Gen Z’ers don’t want to be studied like lab rats; they want to be understood. Like how we yearned to be understood in chaotic early internet days, when late-’90s TV news media portrayed the dot-com boom like it was an anarchist uprising.

I reached out to @sheherzog, whose real name is Kendall. She’s 26, aka “teetering on the edge of millennial and Gen Z,” she said. She told me she’s aware that journalists like me and my peers churn out so much content “that there really isn’t time for a journalist to always carefully treat these stories about the internet with care.”

When I asked Kendall how, then, internet reporters like me can better treat our stories, she expounded on her TikTok. We should treat being online as something that’s malleable and permeates our real world, she said, as opposed to existing in a vacuum.

“‘Online’ is a very fluid thing, at least from my perspective. And I think it both influences the outside world and is influenced by our past and present,” she said. “I think these TikTok influencers, regardless of how shallow or vapid they may seem to an older audience, impact music, economics, advertising, celebrity, TV, politics.”

She also wanted to remind millennials that the stakes are greater for young people who are growing up on the internet today.

“Millennials grew up with an inconsequential, anonymous internet. Like, I’m a little older than these kids, and I remember having a Tumblr. And I said a lot of stupid shit there, but I guarantee no one would find it. These kids are posting their whole faces and lives, practically their SSN.”

She hopes journalists are “making [their] intentions clear when pursuing a subject … especially younger ones, who might be a little starry-eyed at the idea.”

I was really called out when Kendall ended her TikTok with a quippy dig that aging digital media reporters have not had an authentic internet experience since “role-playing on AIM.” Ouch. I wave my white flag, @sheherzog.

It starts to get existential for me when I think about how I and other ~older~ journalists can effectively and authentically cover the Gen Z internet for a Gen Z audience. If we can. (Aside: Is being in my late twenties “older”? Are tildes still relevant? Did using them just now reveal myself?)

I have tried to participate in the online trends I cover as much as I can. But the older I get, newer and younger trends no longer feel authentic to my sensibilities. Because I’m human, it’s natural that I write for an audience closer to my age, even as I want to responsibly address the right demographics. So is it even possible to synthesize that authenticity if I’m aging out of it???

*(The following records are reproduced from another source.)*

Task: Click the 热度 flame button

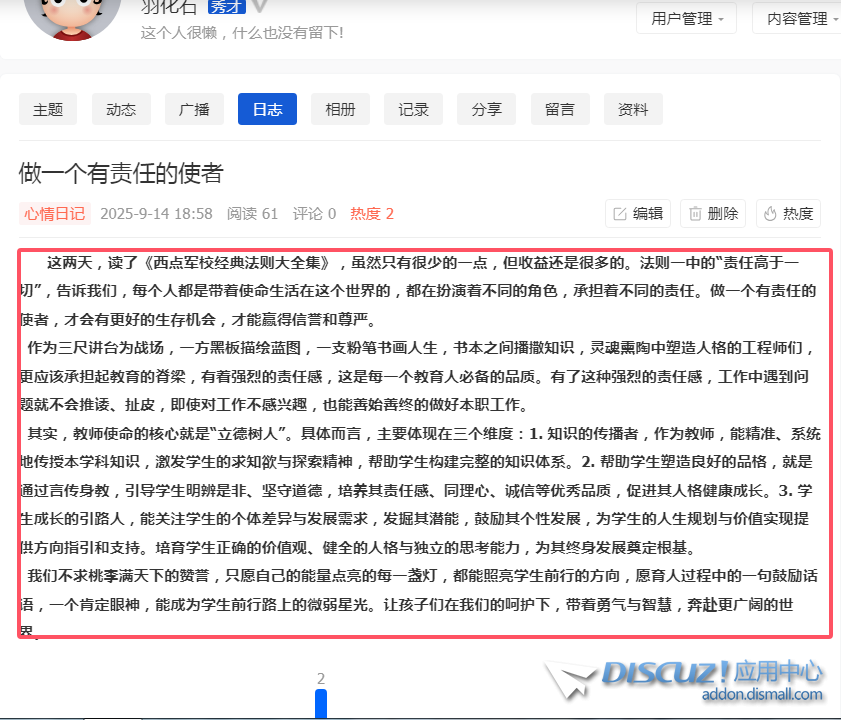Action: (788, 213)
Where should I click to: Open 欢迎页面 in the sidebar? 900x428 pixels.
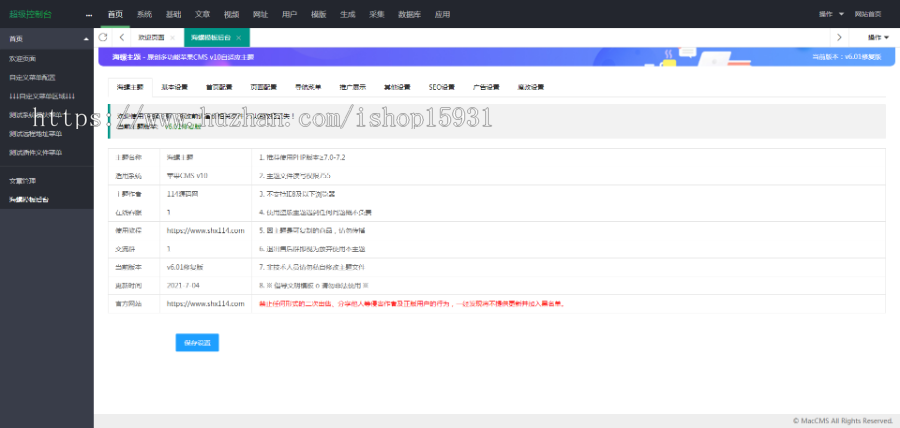click(x=22, y=59)
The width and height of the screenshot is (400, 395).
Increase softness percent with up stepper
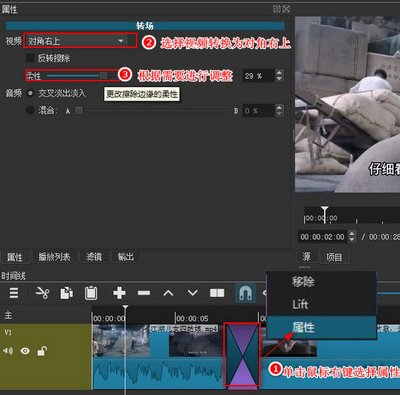(x=279, y=72)
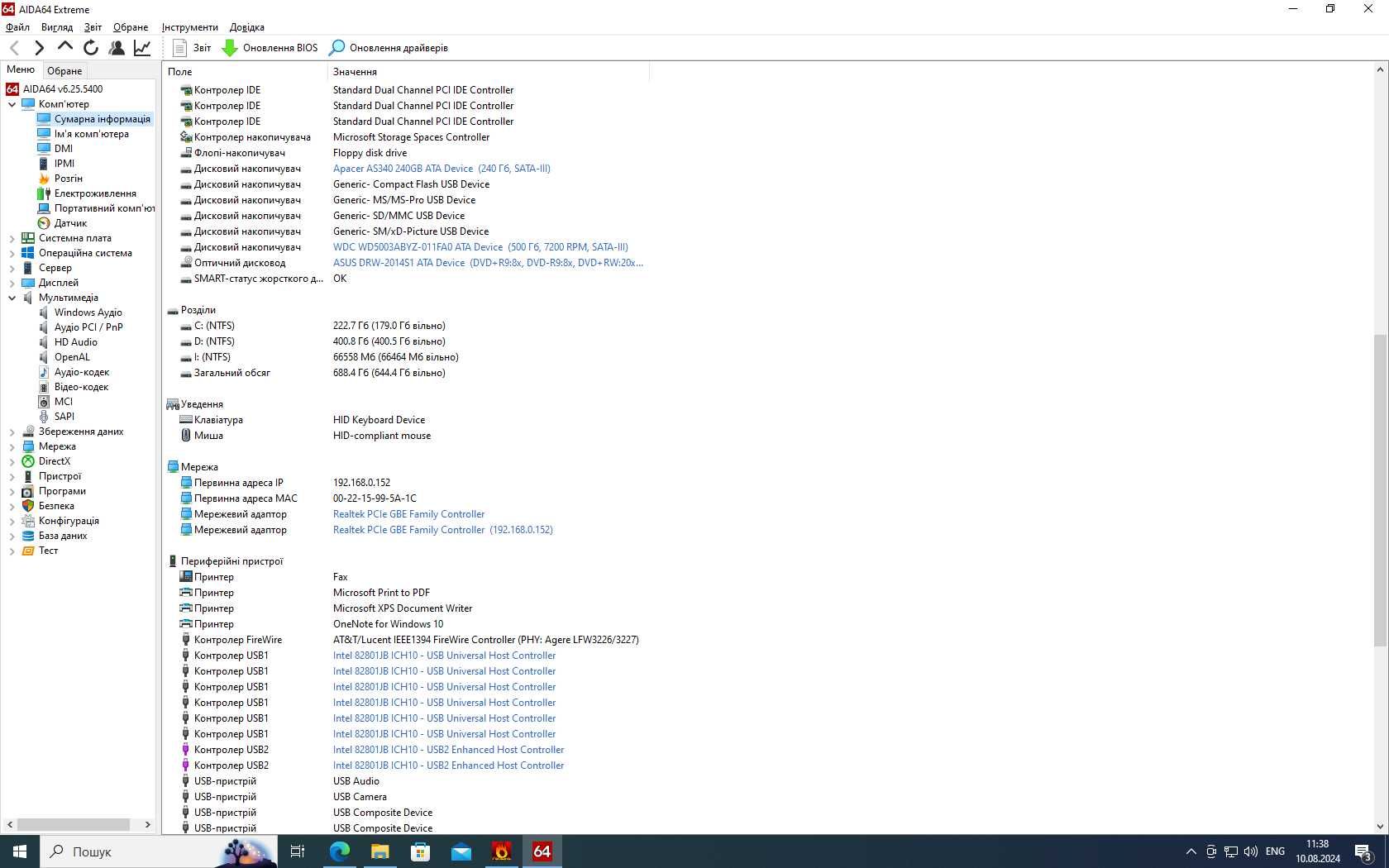Click the up-level arrow icon

point(64,47)
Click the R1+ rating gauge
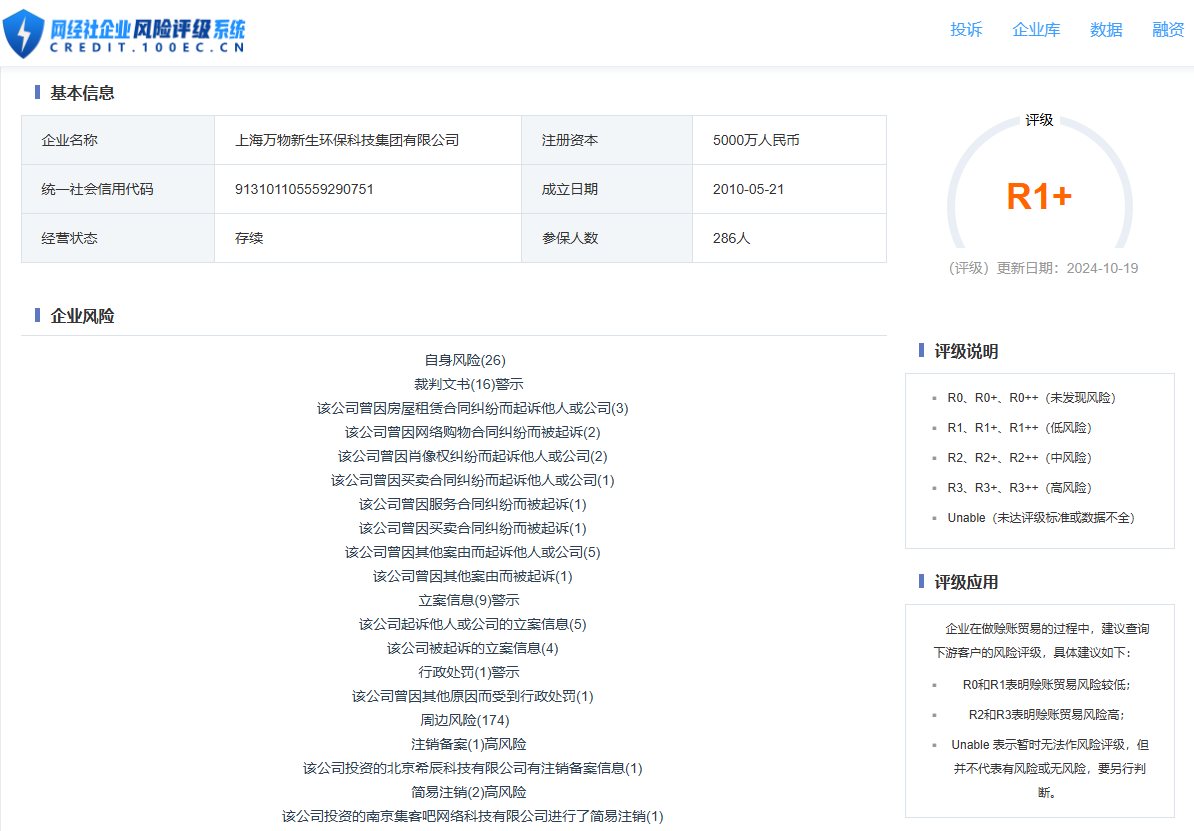Image resolution: width=1194 pixels, height=831 pixels. click(1039, 196)
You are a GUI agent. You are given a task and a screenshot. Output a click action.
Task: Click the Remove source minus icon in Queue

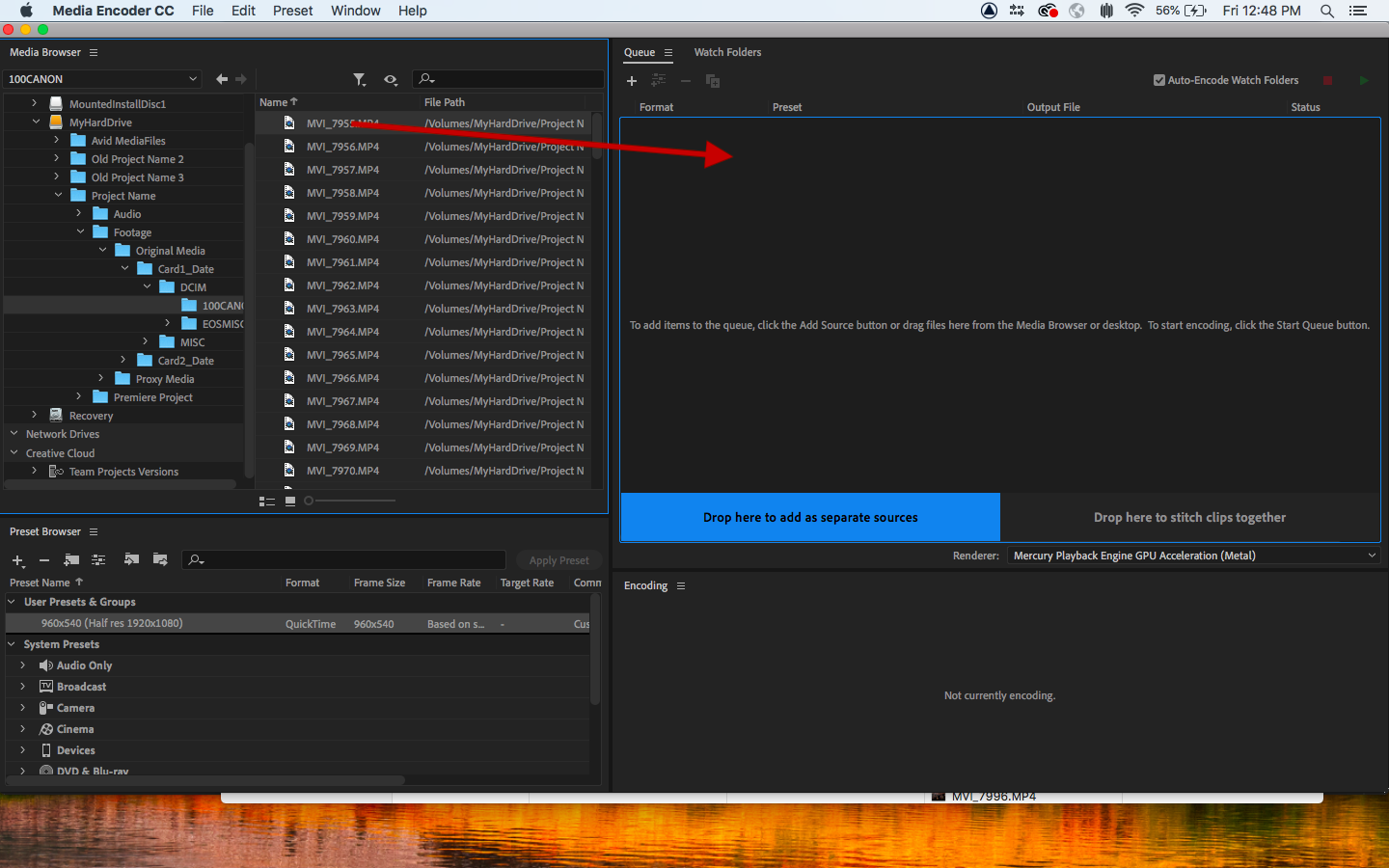click(686, 81)
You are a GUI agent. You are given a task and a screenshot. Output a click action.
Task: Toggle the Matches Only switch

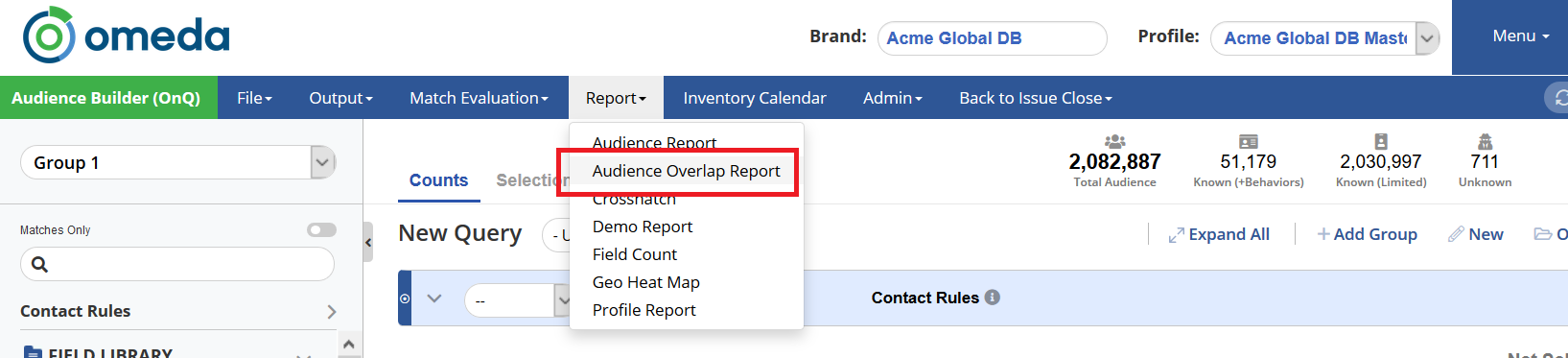click(321, 229)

I think, to answer my own big questions very simply, of course there is space for me and other millennials to cover Gen Z culture through our lenses. I have to accept the implicit bias I have and that I am only an observer of a culture and ecosystem I no longer belong to. I hope to write for Gen Z’ers, but I most likely will write for other millennials. The battle to maintain coolness will inevitably be a losing one. But I do think all these musings I’ve been having (about my career, my interests and my future career and interests) have landed in a productive place. I think these valid criticisms of digital media publications should lead them, and including the one I work for, to hire younger talent to cover these spaces. The industry is in a bad place, but ideally more Gen Z reporters should be covering Gen Z issues.

That’s how you engender authenticity.